NR Digital

Out of the Gulag

by John R. Bolton
Escape from North Korea: The Untold Story of Asia’s Underground Railroad, by Melanie Kirkpatrick (Encounter, 376 pp., $25.99)

North Korea’s continued existence is a blot on the consciences of the United States and other Free World nations. It is indeed “hell on earth,” as Melanie Kirkpatrick’s new book describes it, although few Washington political leaders or media commentators focus on it or do much to change it. This lucid and gripping book, however, might well prompt a revolution in how Americans see North Korea. It certainly should.
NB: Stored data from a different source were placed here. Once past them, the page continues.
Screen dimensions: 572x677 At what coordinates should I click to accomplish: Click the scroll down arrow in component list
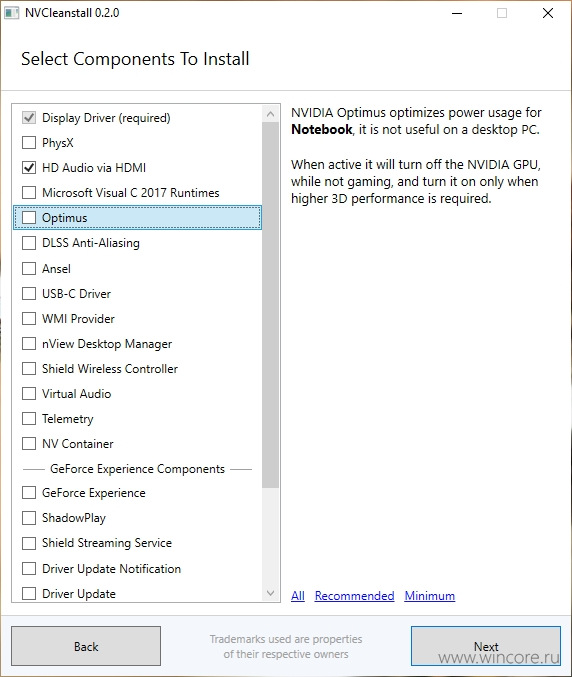271,593
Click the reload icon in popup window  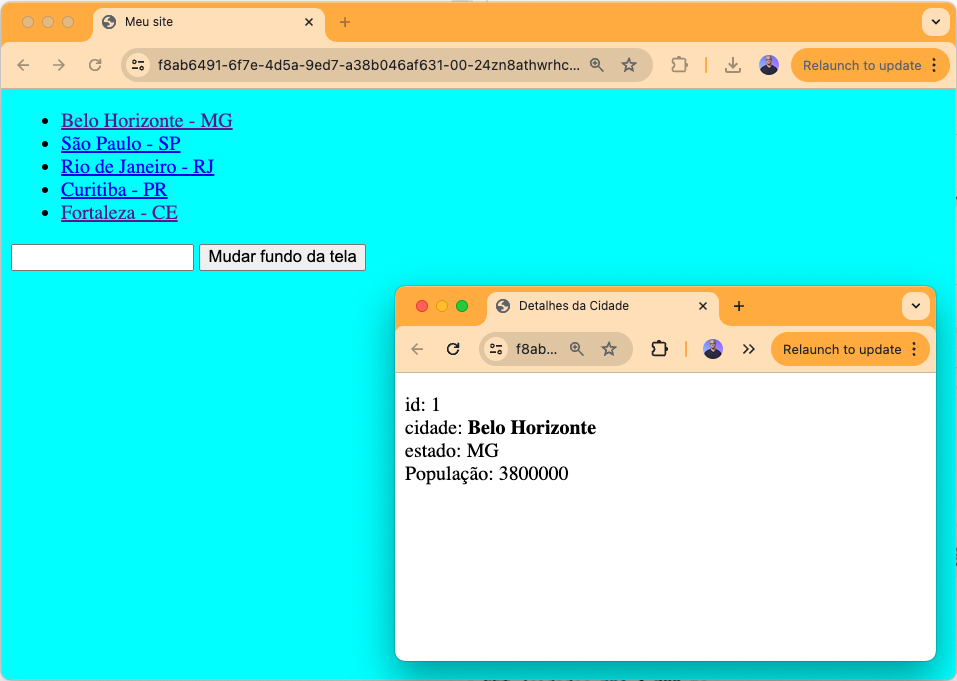click(x=453, y=349)
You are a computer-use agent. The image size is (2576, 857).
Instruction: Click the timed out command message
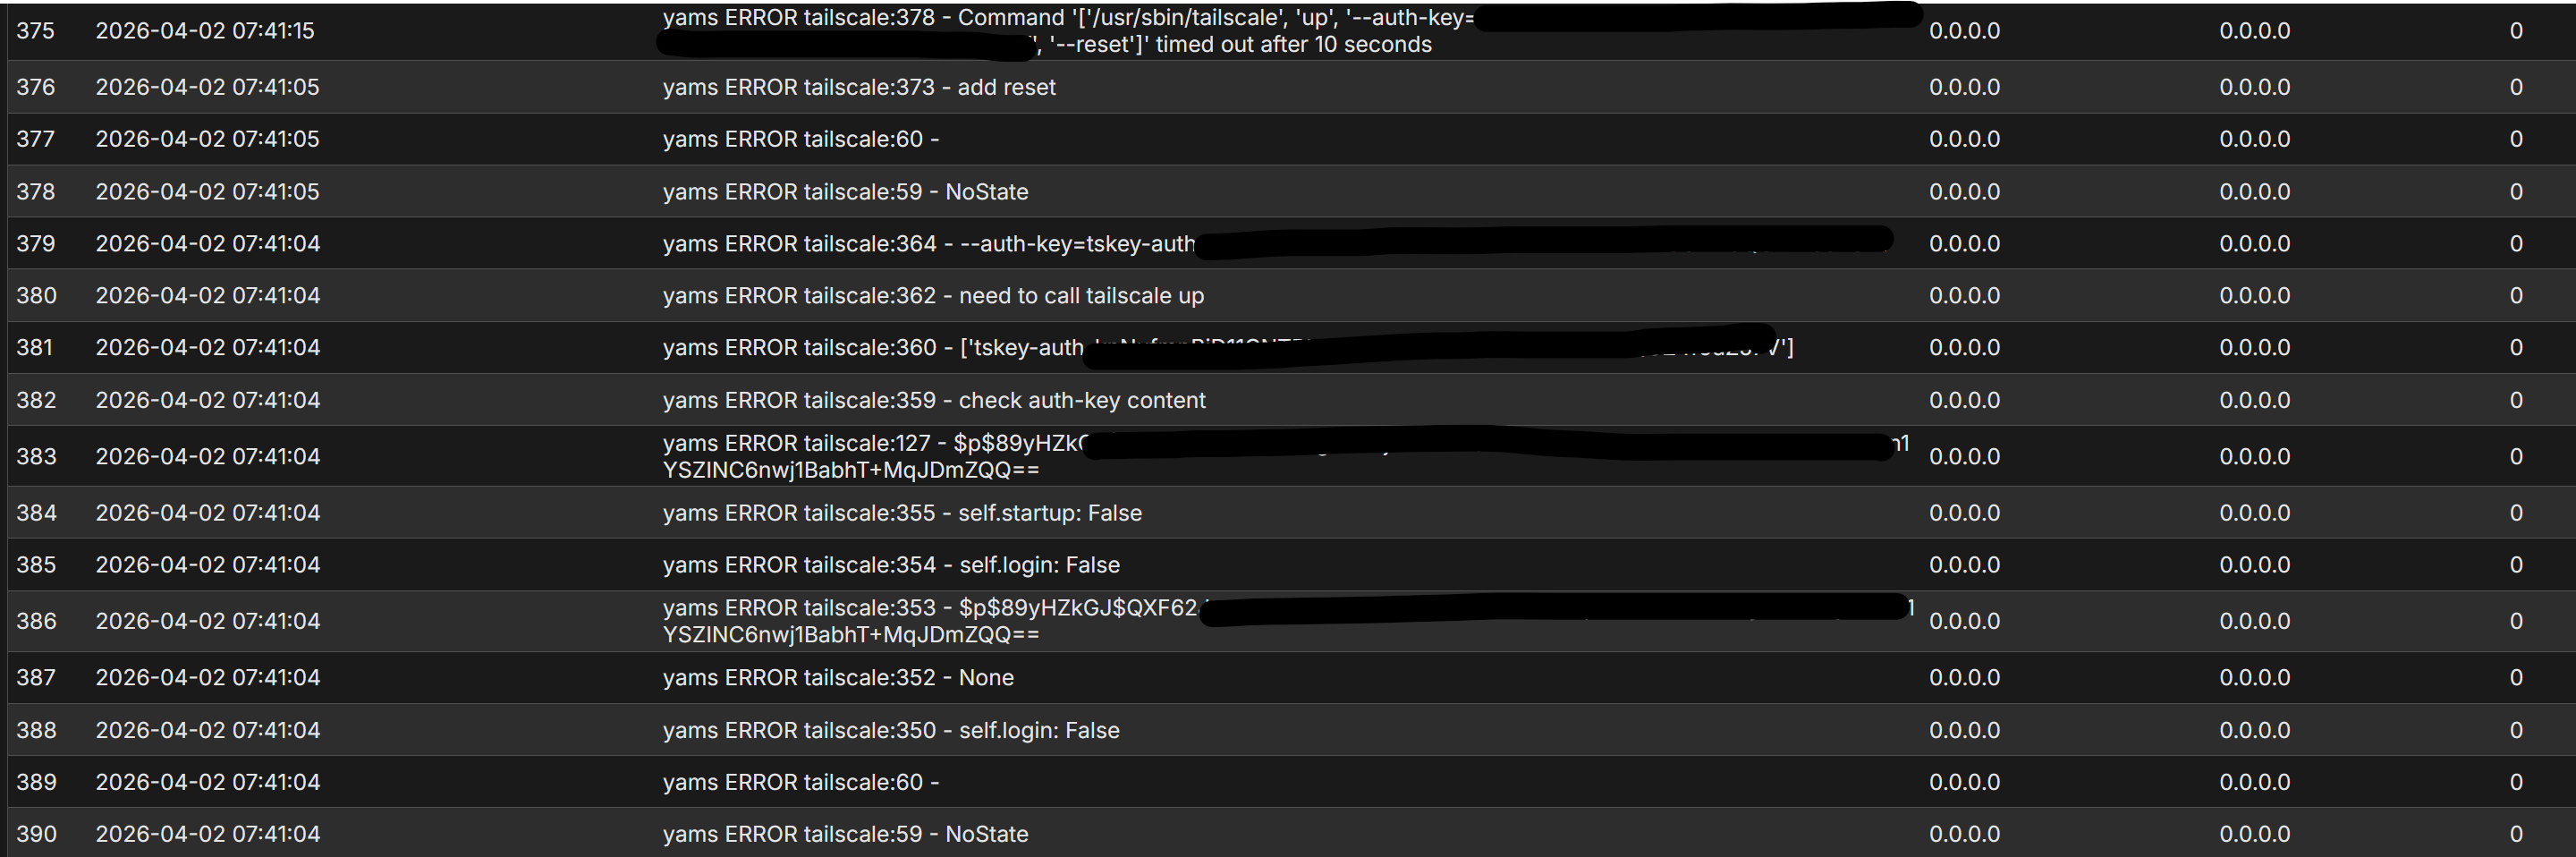coord(1290,31)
Not only does the ludicrously named Democratic People’s Republic of Korea (DPRK) continue its nuclear-weapons and ballistic-missile programs unchecked, but the oppression and misery of its citizens remain unequalled. Not even Kim Jong Un’s recent hereditary accession to power as his family’s third Communist dictator has caused serious rethinking in our media. Instead, reporters have written about higher heels and hemlines for DPRK policewomen, Kim’s attendance at a performance of Walt Disney characters (pirated, of course), and the revelation that he has a wife as signs of impending change in the North. As always, the pundits focus on what Pyongyang wants rather than exploring the kinds of stories Kirkpatrick highlights, such as the newest Kim’s personal order clamping down on refugee escapes.